### Action item
Lines of the material that include the string "Viewport" should be returned.

### Data provided
Segment Open

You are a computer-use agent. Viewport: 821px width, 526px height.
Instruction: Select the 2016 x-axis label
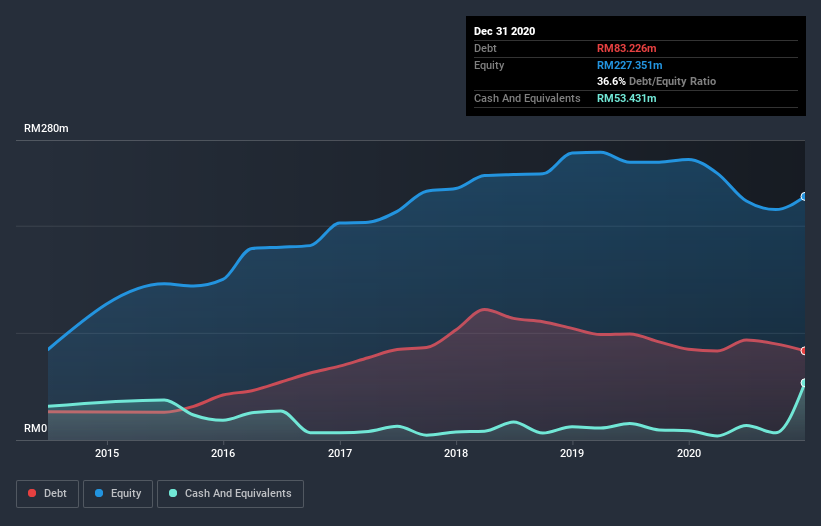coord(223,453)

Segment Closed
Segment Open

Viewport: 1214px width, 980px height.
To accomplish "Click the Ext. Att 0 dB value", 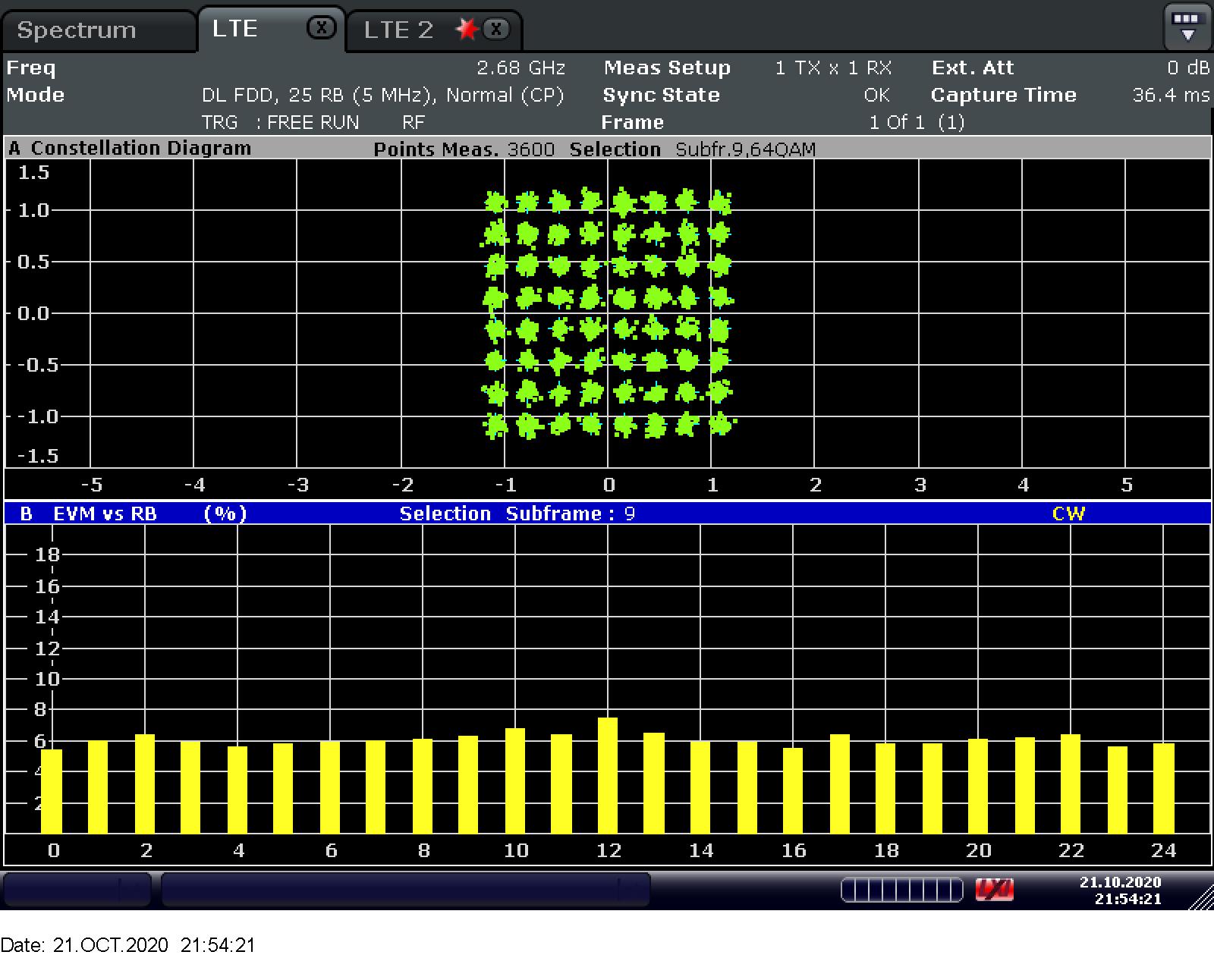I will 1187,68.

Segment Closed

### Answer to the problem
You are a computer-use agent. Viewport: 821px width, 526px height.
Viewport: 1214px width, 980px height.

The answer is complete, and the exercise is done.